■ Assignment: Exactly the lines from the one holding "Where should I click to: Open Major" through the end of the material below must be printed, nothing more, and the pictures must be dropped.

■ Data extracts:
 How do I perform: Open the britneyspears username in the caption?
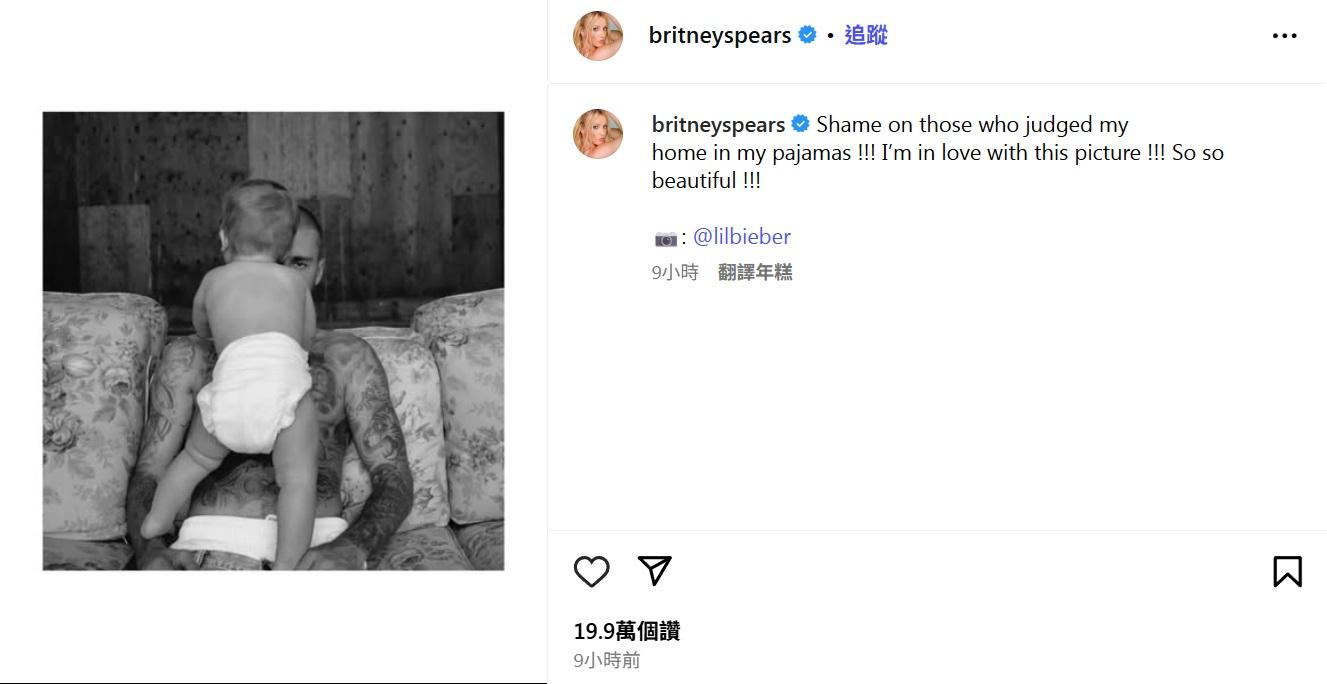(x=718, y=125)
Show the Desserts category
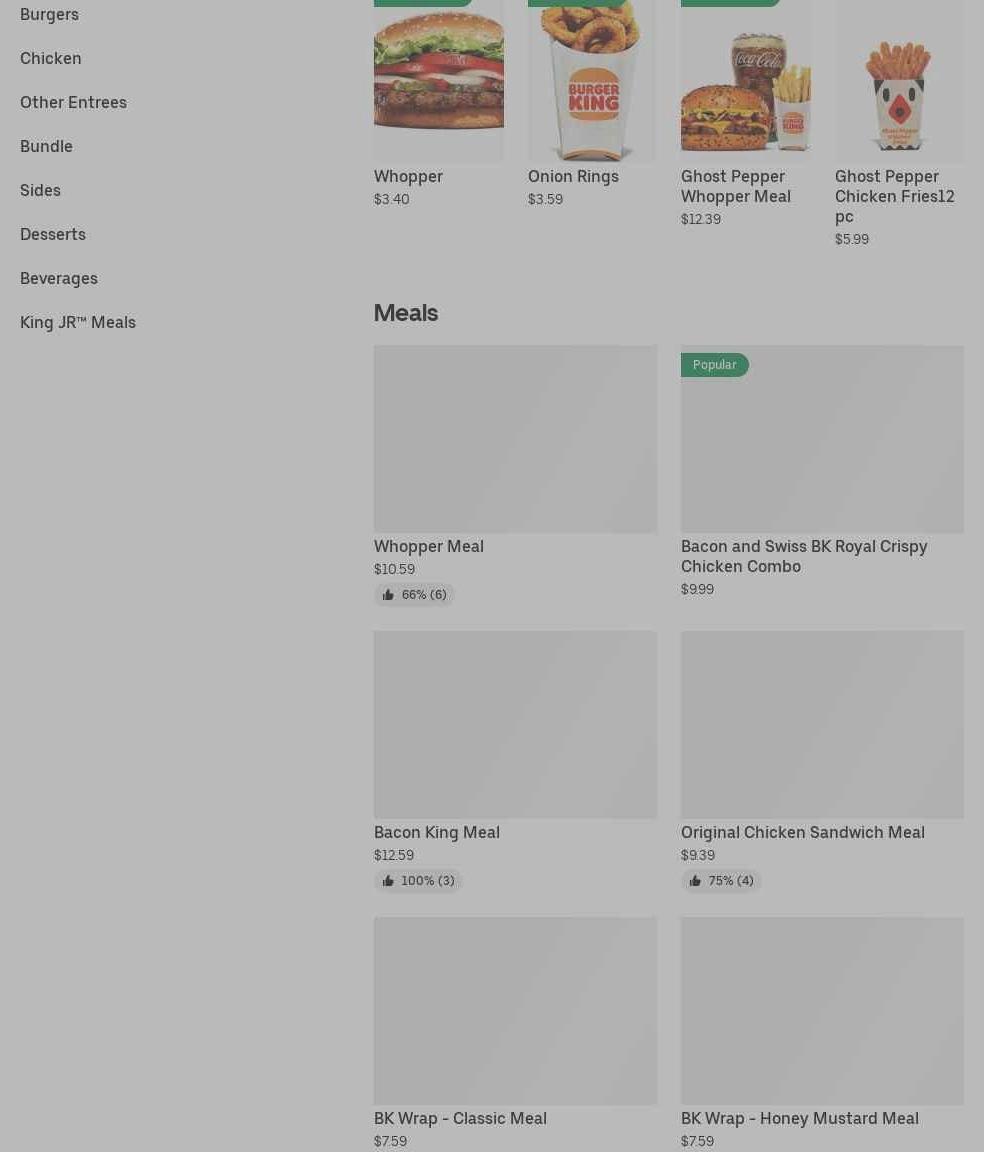 tap(53, 234)
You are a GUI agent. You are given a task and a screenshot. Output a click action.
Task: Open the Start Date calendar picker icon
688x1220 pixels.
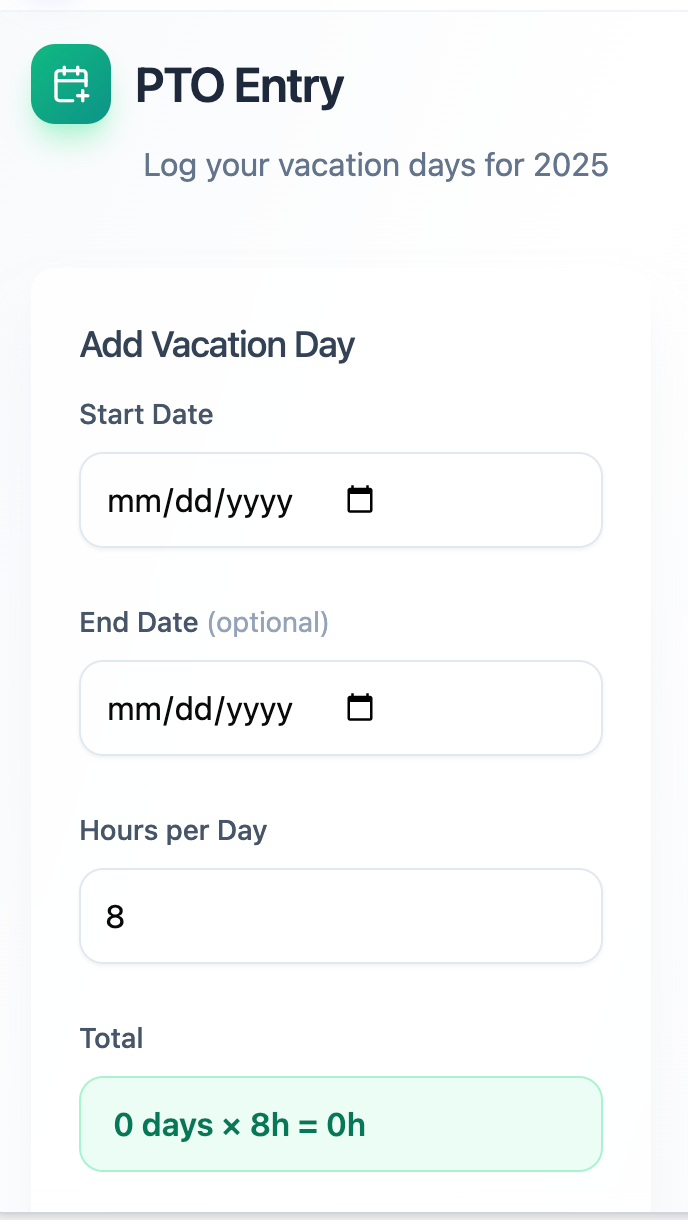(x=359, y=500)
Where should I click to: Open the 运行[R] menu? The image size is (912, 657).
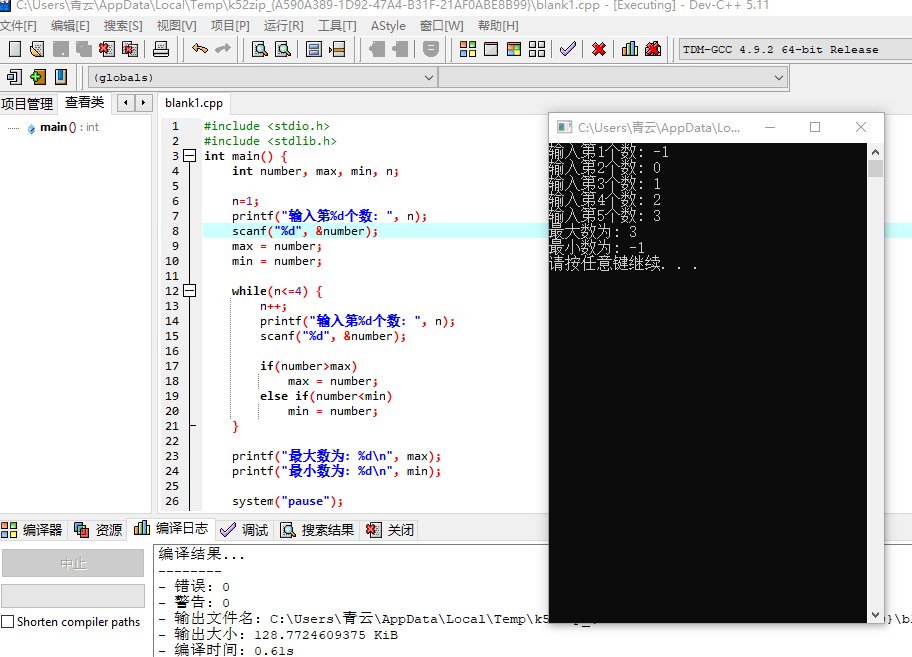tap(284, 25)
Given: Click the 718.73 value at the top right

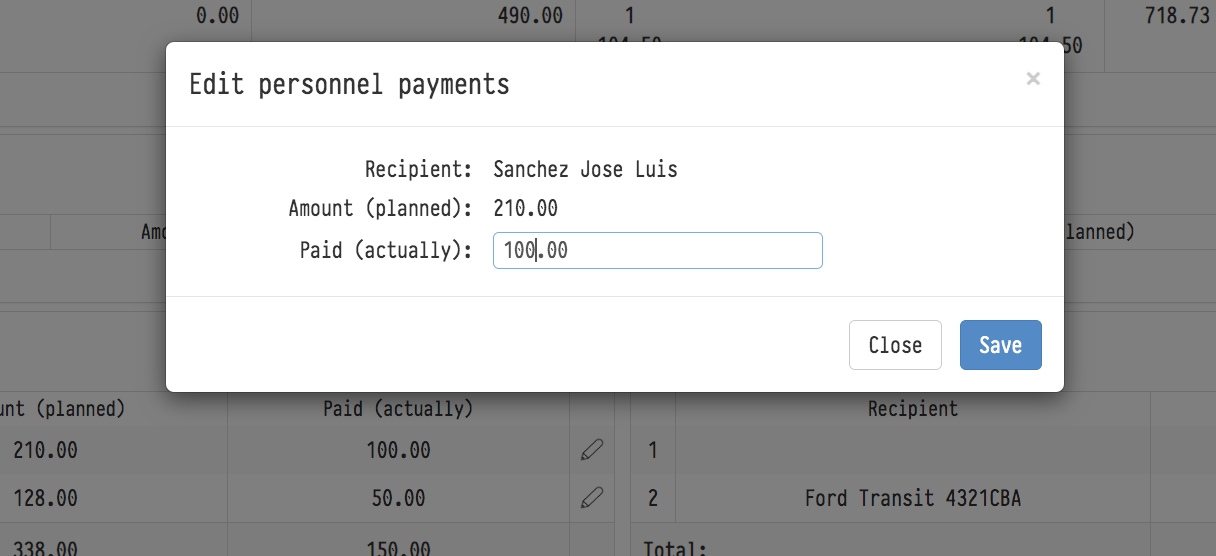Looking at the screenshot, I should pyautogui.click(x=1174, y=16).
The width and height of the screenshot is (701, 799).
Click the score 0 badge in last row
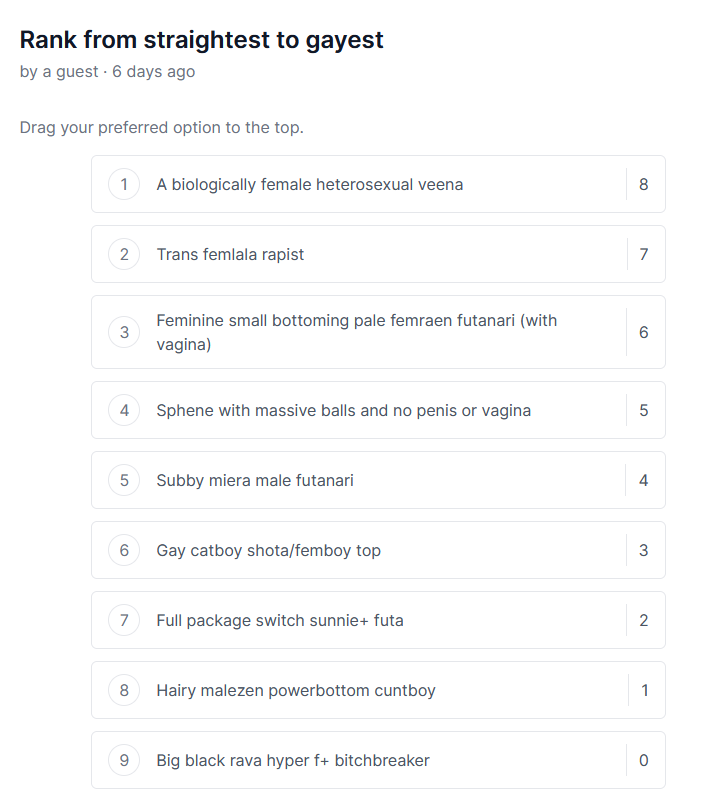[643, 760]
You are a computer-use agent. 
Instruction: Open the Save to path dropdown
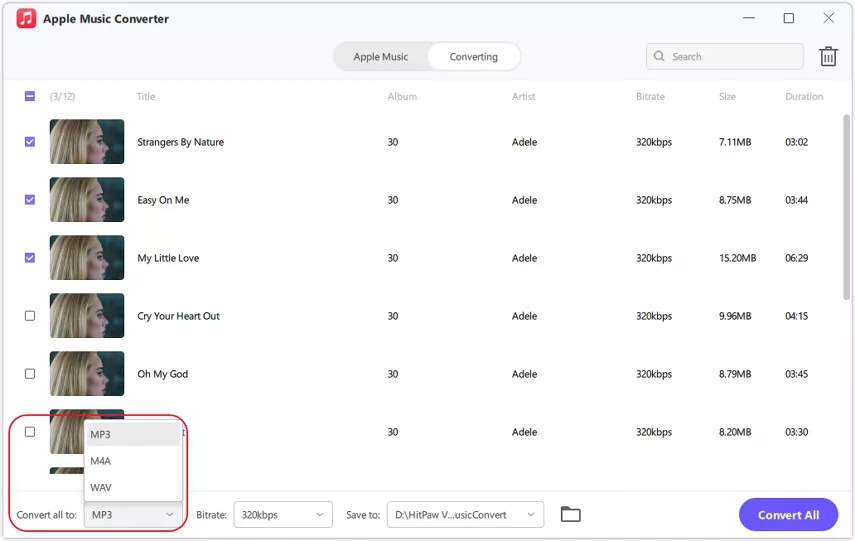(465, 515)
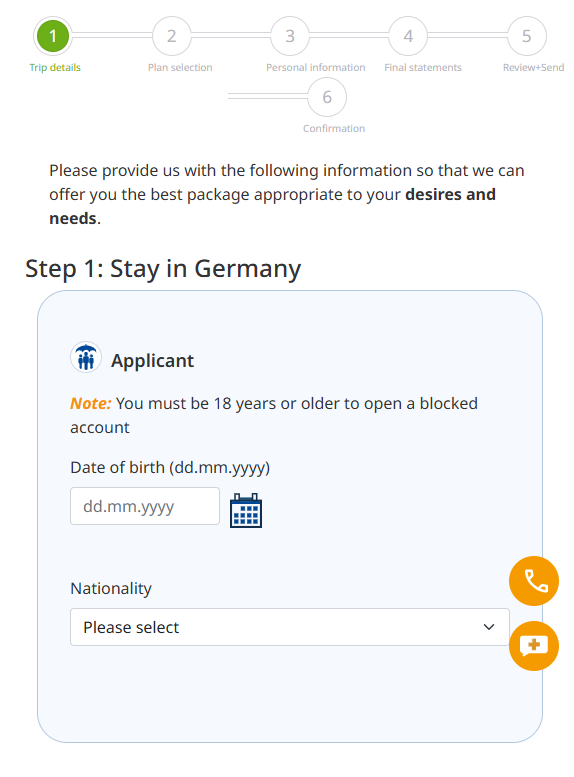Select the Review+Send step label

[x=533, y=67]
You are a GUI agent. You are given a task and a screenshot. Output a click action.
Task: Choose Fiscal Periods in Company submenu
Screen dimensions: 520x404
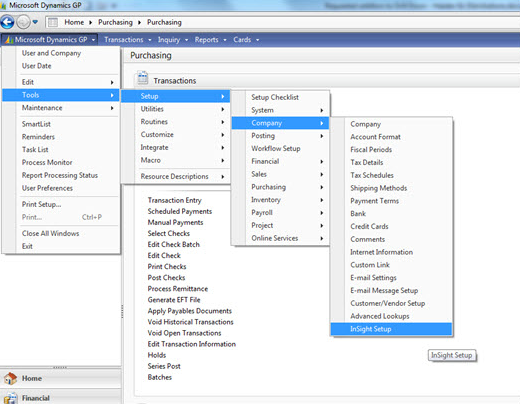(x=371, y=150)

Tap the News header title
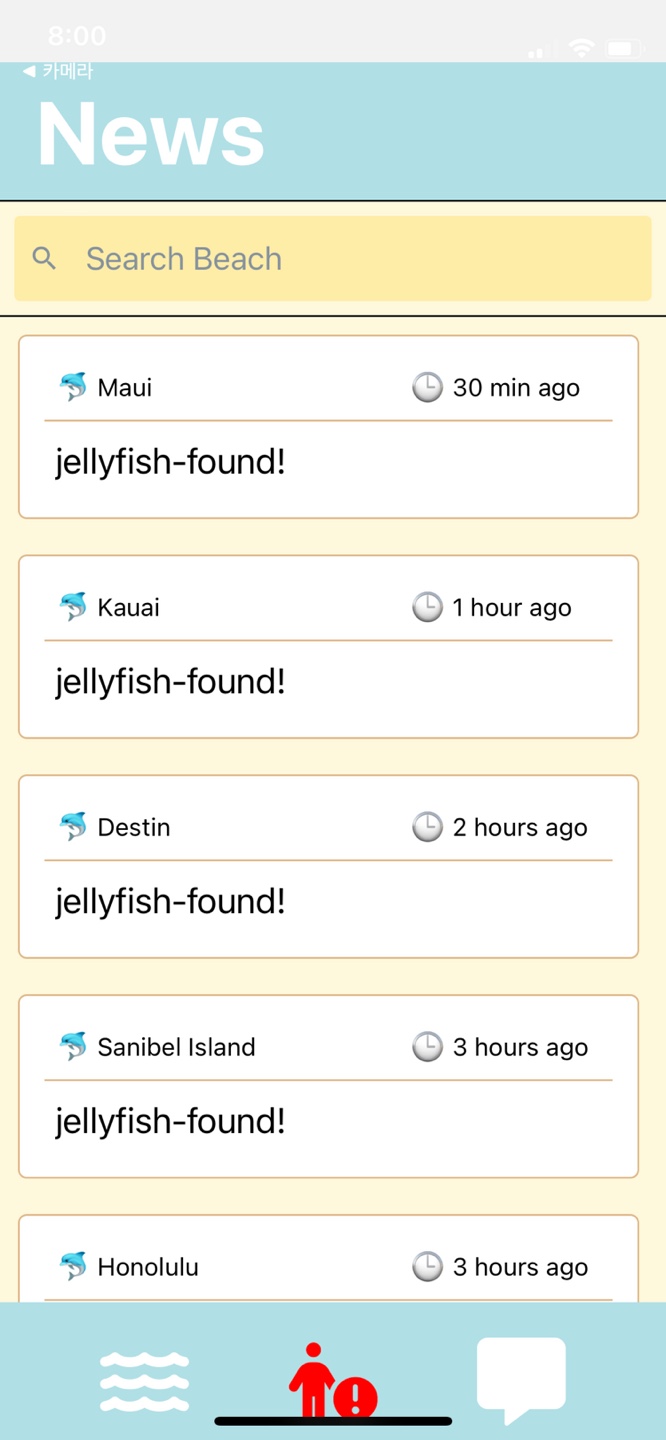click(151, 134)
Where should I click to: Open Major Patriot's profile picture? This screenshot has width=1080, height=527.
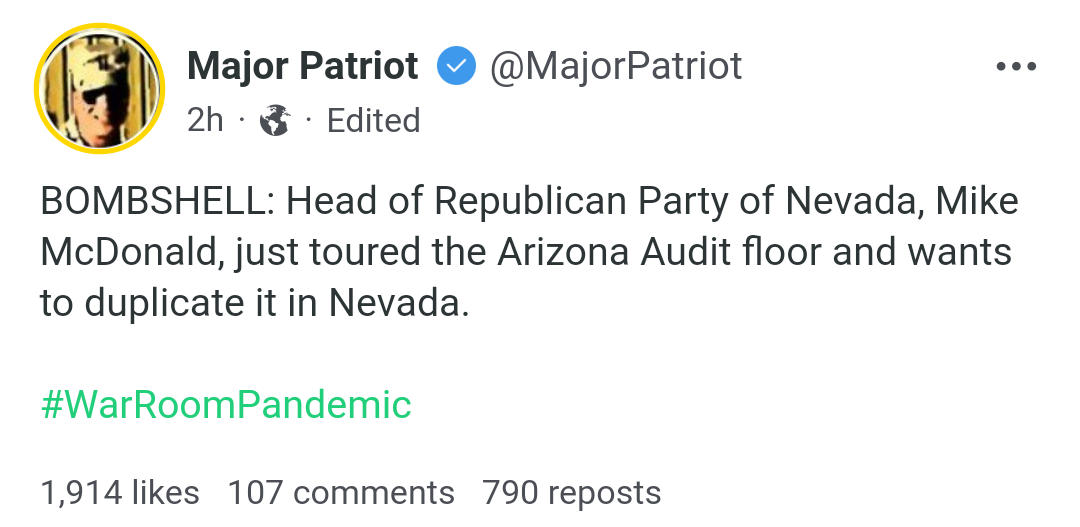(98, 86)
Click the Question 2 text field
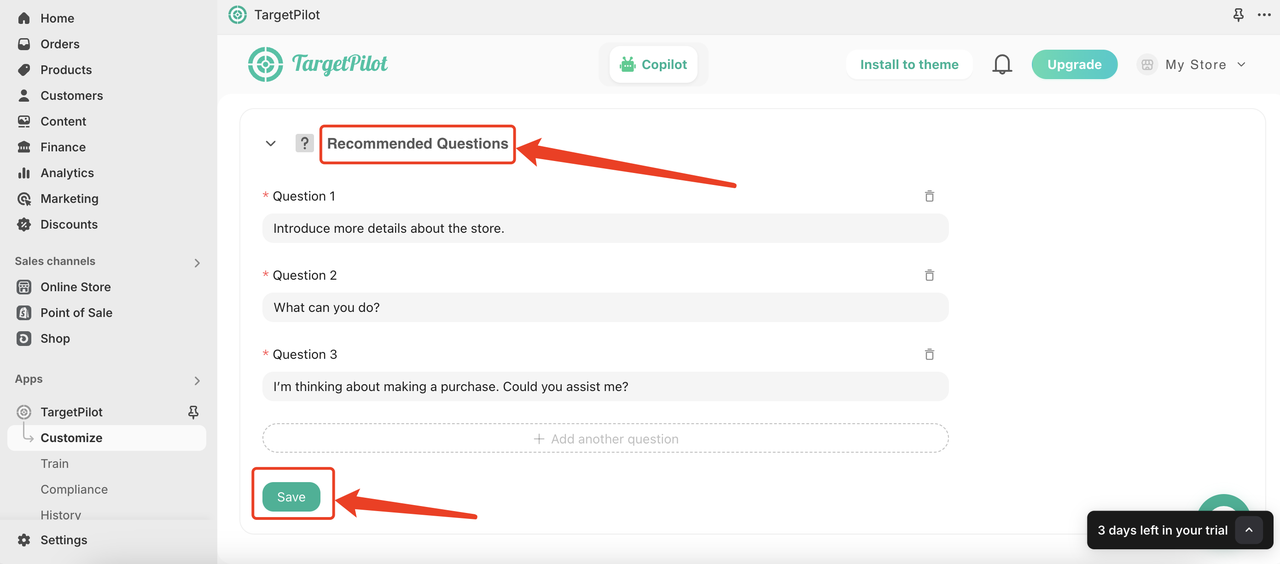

■ Result of this task:
Where should I click to: Open Major Patriot's profile picture? This screenshot has width=1080, height=527.
(98, 86)
Click the Question 2 text field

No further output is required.